Informing the public about the risks of cannabis

A new NIH grant will help MU researcher Zachary Massey research how to effectively warn the public about health effects of cannabis by determining the most effective use of health warning labels on cannabis products.

zachary massey
Zachary Massey

Dec. 14, 2023
Contact: Pate McCuien, 573-882-4870,

COLUMBIA, MISSOURI – The marijuana and cannabis industry is booming. In fact, industry research group New Frontier Data projects that annual sales will exceed $72 billion by 2030. As the culture around cannabis expands, one University of Missouri researcher is working to ensure recreational users, or non-medicinal users, are aware of the possible risks of use.  

Despite being legal in many states, cannabis is still classified as an illegal substance by the federal government. This means regulations for warning consumers are left to each state to decide. Additionally, due to a lack of significant research on the impacts of the substance on the body, public polling has shown that people in the US often overestimate the drug’s therapeutic effects and underestimate its negative effects.

MU communications expert Zachary Massey is stepping up to use his expertise to help clear confusion. Massey recently secured a groundbreaking five-year grant of more than $800,000 from the National Institutes of Health (NIH) and the National Institute on Drug Abuse (NIDA), — the largest ever awarded to a Missouri School of Journalism professor by the NIH.

“The warning messaging on the cannabis products varies widely from state to state, and my suspicion is that this is adding to misperceptions,” Massey said. “Warning labels in, say, Alaska, could present a completely different set of risks than the warning labels in Oklahoma. The ultimate goal is to determine the best way to communicate the risks of cannabis identify the best strategies for warning people about the risks of use.”

Massey, an assistant professor at the Missouri School of Journalism, will lean on the expertise of his peers at the University of Missouri — specifically in topics including substance use and addiction — to learn more about cannabis and addiction science. He’ll also conduct a five-year research project that includes focus group surveys and a series of experiments with national samples.     

Focus groups, which will begin later this month, will gather data on how people understand the risks and benefits of using cannabis. Massey’s team will then create their own warning labels and complete a national experiment to test the revised versions of warning messages. That information will be used to determine what messaging startegies work best, and the warning labels will be finalized and ultimately used in a much larger, randomized clinical trial.

Massey said this research is important for the overall safety of the general public and that warning labels can, at times, be one of the best ways to get information to people.

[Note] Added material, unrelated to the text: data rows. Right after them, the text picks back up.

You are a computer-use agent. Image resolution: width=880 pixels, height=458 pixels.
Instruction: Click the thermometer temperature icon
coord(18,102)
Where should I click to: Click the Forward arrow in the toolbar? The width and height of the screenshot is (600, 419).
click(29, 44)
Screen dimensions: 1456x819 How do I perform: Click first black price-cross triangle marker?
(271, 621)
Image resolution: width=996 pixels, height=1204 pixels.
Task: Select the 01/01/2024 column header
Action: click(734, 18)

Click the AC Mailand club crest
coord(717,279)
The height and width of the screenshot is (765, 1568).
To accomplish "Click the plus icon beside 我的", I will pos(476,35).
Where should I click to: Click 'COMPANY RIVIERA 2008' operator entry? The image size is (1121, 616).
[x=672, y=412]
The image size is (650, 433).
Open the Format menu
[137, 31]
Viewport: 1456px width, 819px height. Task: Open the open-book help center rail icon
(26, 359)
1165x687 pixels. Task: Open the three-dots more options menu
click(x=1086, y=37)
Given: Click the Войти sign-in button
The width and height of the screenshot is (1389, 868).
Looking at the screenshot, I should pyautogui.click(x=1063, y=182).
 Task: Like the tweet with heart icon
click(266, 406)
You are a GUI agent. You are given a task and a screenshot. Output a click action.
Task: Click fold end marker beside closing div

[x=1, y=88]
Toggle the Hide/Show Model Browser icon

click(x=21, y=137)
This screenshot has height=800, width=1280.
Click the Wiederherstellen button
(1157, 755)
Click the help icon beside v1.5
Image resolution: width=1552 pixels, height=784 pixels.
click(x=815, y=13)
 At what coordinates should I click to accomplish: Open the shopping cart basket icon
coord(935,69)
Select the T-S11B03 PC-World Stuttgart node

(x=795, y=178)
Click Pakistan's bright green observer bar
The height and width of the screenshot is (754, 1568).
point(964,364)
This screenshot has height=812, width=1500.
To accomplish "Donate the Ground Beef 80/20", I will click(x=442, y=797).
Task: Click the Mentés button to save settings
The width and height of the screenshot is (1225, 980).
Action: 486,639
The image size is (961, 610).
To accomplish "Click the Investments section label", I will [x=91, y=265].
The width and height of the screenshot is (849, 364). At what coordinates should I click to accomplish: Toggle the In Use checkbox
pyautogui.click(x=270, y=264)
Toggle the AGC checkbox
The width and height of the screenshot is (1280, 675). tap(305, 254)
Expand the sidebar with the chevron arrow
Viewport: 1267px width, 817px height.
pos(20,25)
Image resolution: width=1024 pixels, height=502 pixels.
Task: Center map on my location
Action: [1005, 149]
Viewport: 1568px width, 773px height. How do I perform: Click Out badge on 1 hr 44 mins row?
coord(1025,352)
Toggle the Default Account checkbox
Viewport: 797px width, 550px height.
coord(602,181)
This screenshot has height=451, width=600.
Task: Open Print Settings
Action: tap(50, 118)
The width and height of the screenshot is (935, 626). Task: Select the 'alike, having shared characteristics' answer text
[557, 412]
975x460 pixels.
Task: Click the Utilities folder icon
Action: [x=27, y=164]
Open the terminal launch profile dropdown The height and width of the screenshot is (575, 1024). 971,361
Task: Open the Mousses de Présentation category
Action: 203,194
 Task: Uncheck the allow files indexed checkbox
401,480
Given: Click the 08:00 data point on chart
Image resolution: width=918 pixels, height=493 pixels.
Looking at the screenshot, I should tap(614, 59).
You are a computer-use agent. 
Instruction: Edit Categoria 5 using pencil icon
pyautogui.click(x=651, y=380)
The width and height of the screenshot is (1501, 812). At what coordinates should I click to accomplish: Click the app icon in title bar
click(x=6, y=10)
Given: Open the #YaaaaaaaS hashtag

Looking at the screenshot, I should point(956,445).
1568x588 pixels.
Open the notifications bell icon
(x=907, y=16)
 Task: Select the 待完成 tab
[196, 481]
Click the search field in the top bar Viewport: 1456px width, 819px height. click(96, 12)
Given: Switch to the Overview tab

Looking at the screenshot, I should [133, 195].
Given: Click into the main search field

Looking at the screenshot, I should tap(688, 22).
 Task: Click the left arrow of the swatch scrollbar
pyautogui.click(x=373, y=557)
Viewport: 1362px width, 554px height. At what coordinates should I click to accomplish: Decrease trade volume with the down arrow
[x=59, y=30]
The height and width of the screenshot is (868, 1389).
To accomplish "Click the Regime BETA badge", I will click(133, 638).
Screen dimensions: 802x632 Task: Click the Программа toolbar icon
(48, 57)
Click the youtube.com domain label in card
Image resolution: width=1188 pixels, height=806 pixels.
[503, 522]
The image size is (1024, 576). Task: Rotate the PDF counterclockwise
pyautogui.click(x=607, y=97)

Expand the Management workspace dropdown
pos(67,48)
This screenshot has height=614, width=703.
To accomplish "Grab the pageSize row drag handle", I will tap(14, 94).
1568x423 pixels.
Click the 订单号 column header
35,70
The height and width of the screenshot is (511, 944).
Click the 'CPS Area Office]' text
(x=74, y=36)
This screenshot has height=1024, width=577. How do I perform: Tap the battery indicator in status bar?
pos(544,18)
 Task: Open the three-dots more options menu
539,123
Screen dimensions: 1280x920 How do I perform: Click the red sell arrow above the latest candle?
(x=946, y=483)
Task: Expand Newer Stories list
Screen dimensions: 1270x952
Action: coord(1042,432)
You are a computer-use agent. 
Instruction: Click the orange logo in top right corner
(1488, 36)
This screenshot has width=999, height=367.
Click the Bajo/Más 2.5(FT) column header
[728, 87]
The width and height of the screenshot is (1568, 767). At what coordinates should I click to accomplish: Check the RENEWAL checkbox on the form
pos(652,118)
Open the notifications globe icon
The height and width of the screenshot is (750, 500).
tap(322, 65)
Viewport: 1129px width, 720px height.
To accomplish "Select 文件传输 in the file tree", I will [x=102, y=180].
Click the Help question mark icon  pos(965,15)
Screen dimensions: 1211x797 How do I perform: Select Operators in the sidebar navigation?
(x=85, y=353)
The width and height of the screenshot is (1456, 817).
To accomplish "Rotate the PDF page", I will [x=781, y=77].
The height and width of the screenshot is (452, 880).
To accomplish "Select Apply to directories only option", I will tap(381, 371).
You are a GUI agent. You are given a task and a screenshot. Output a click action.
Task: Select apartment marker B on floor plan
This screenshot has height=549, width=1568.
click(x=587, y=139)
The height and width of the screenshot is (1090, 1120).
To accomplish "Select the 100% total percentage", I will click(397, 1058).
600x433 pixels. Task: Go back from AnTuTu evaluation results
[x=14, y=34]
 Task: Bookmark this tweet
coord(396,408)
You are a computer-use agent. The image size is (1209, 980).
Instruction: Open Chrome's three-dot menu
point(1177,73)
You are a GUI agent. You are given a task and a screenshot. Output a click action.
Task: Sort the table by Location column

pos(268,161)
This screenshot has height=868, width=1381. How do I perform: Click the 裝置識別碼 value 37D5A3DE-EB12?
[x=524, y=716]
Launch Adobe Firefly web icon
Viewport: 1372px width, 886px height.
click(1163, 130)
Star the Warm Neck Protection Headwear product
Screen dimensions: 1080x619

“I’ve always been interested in the best ways to communicate health and risk information to the public,” Massey said. "Putting effective warnings on product packaging makes it much more likely that the consumer reads the information at the time of purchase and every time they use the product. This way, people can make more informed decisions about what they are putting in their body.” Massey’s mentorship team includes Brett Froeliger, the director of the Cognitive Neuroscience Systems Core Facility and professor in Psychiatry at MU; Dave Hammond, a professor at the University of Waterloo in Canada; Lucy Popova, an associate professor in the School of Public Health at Georgia State University; Shelly Rodgers, the Maxine Wilson Gregory Chair in Journalism Research in the Missouri School of Journalism; and Jim Thrasher, a professor in the Department of Health Promotion, Education and Behavior at the University of South Carolina.